2. Acceptes les faveurs que la Vierge et les Saintz vous presentent; promettes leur que vous vous achemineres a eux; tendes la main a vostre bon Ange affin qu'il vous y conduise; encourages vostre ame a ce choix.



CHAPITRE XVIII

Meditation 10


PAR MANIERE D'ELECTION ET CHOIX QUE L'AME FAIT DE LA VIE DEVOTE



Preparation

1.Mettes-vous en la presence de Dieu.

2. Abaisses-vous devant sa face; requeres son ayde.


Considerations


1. Imagines-vous d'estre derechef en une rase campagne, avec vostre bon Ange toute seule, et a costé gauche, vous voyes le diable assis sur un grand throsne haut eslevé, avec plusieurs des espritz infernaux aupres de luy, et tout autour de luy, une grande troupe de mondains qui tous a teste nuë le reconnoissent et luy font hommage, les uns par un peché, les autres par un autre. Voyes la contenance de tous les infortunés courtisans de cet abominable roy: regardés les uns furieux de haine, d'envie et de cholere; les autres qui s'entre-tuent; les autres haves, pensifz et empressés a faire des richesses; les autres attentifz a la vanité, sans aucune sorte de playsir qui ne soit inutile et vain; les autres vilains, perdus, pourris en leurs brutales affections.

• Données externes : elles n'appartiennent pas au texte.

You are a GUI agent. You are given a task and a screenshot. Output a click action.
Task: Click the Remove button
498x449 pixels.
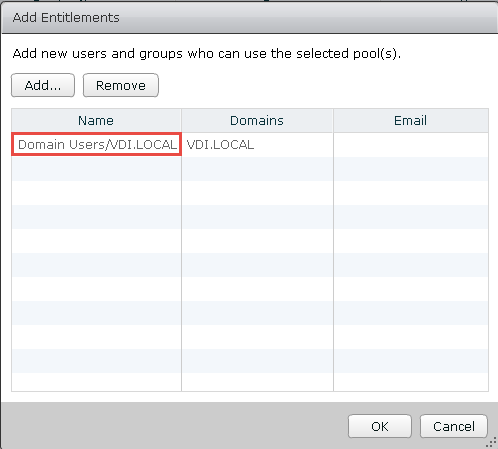(121, 85)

Voyes comme ilz sont tous sans repos, sans ordre et sans contenance; voyes comme ilz se mesprisent les uns les autres et comme ilz ne s'ayment que par des faux semblans. En fin, vous verres une calamiteuse republique, tyrannisee de ce roy maudit, qui vous fera compassion.

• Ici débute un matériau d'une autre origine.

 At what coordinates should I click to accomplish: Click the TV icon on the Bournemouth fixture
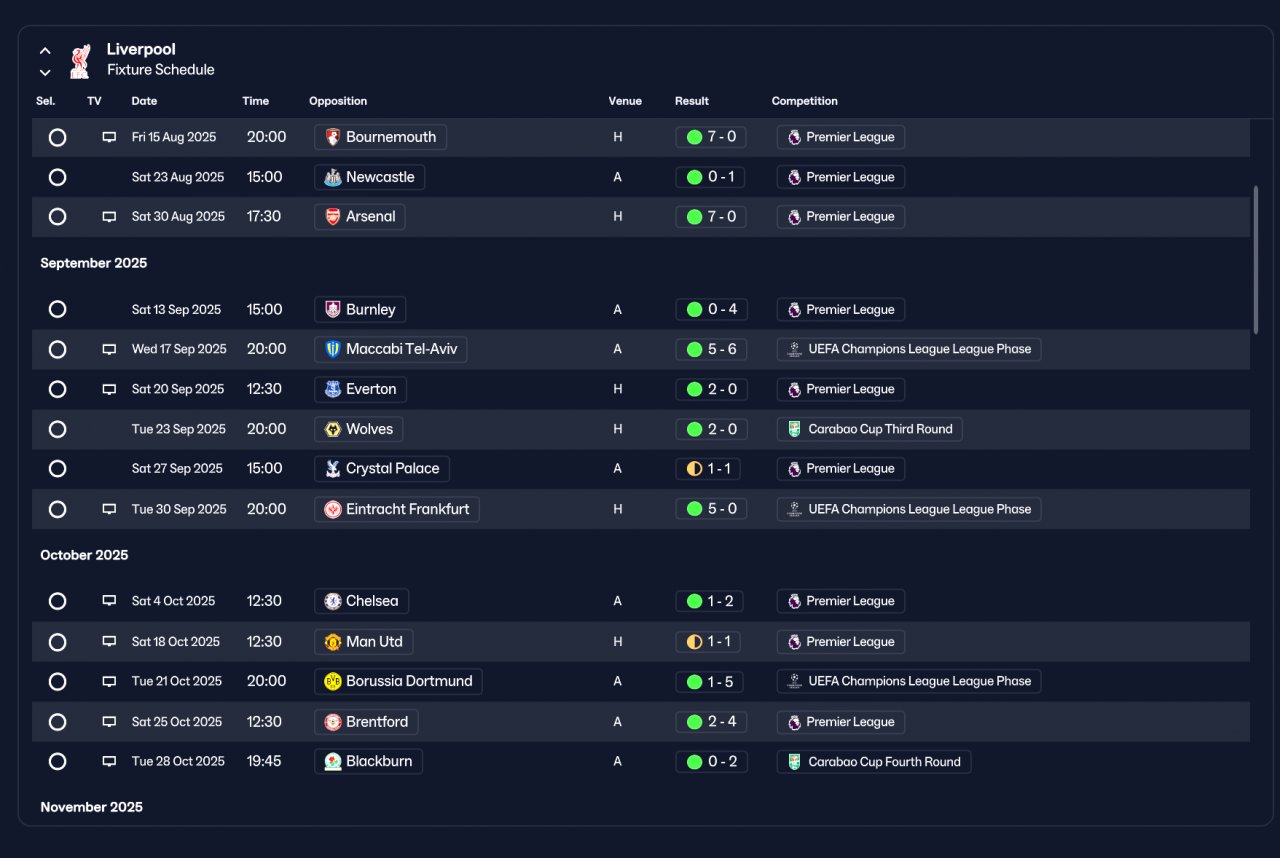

2. Du costé droit, voyes Jesus Christ crucifié, qui, avec un amour cordial, prie pour ces pauvres endiablés, affin qu'ilz sortent de cette tyrannie, et qui les appelle a soy; voyes une grande troupe de devotz qui sont autour de luy avec leurs Anges. Contemplés la beauté de ce royaume de devotion. Qu'il fait beau voir cette troupe de vierges, hommes et femmes, plus blanche que le lys, cette assemblee de vefves, pleines d'une sacree mortification et humilité! Voyes le rang de plusieurs personnes mariees qui vivent si doucement ensemble avec respect mutuel, qui ne peut estre sans une grande charité: voyes comme ces devotes ames marient le soin de leur mayson exterieure avec le soin de l'interieure, l'amour du mari avec celuy de l'Espoux celeste. Regardes generalement par tout, vous les verres tous en une contenance sainte, douce, amiable, qu'ilz escoutent Nostre Seigneur, et tous le voudroyent planter au milieu de leur coeur. Ilz se resjouissent, mais d'une joye gracieuse, charitable et bien reglee; ilz s'entr'ayment, mais d'un amour sacré et tres pur.

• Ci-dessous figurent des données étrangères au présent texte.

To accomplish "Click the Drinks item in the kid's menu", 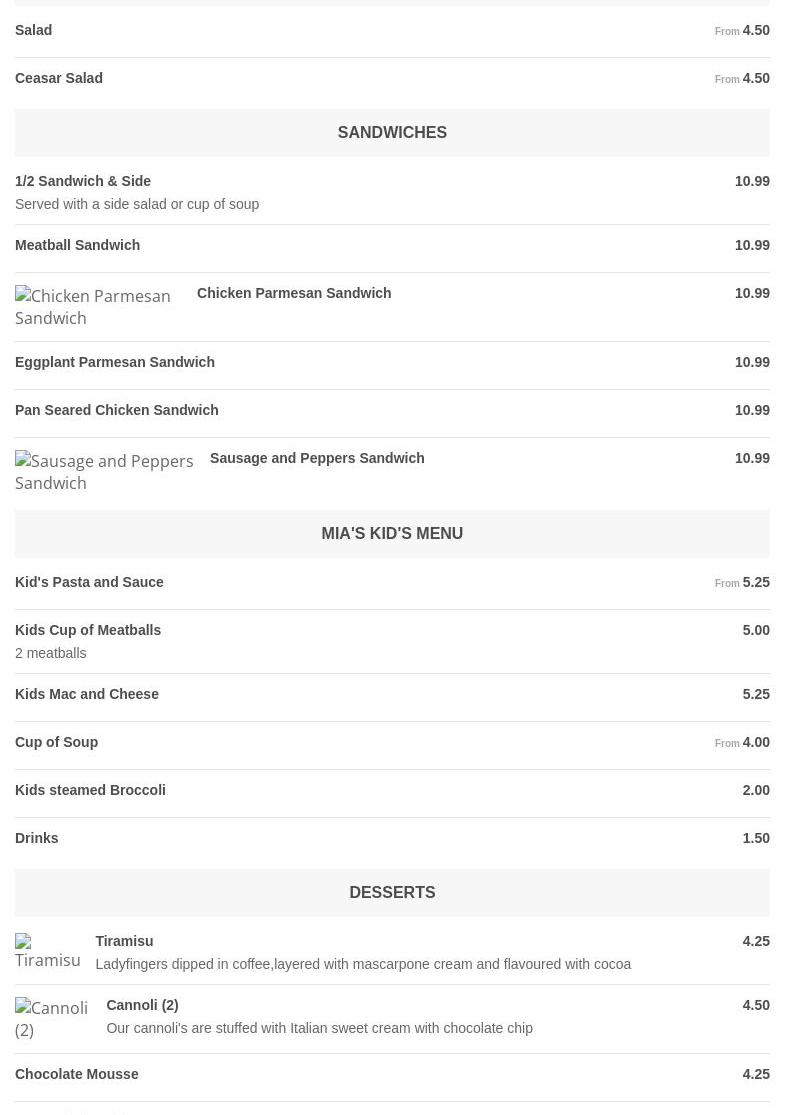I will tap(37, 838).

Ceux qui ont des afflictions en ce peuple devot, ne se tourmentent pas beaucoup et n'en perdent point contenance. Bref, voyes les yeux du Sauveur qui les console, et que tous ensemblement aspirent a luy.

3.Vous aves meshui quitté Satan avec sa triste et malheureuse troupe, par les bonnes affections que vous aves conceuës, et neanmoins vous n'estes pas encor arrivee au Roy Jesus, ni jointe a son heureuse et sainte compaignie de devotz, ains vous aves esté tous-jours entre l'un et l'autre.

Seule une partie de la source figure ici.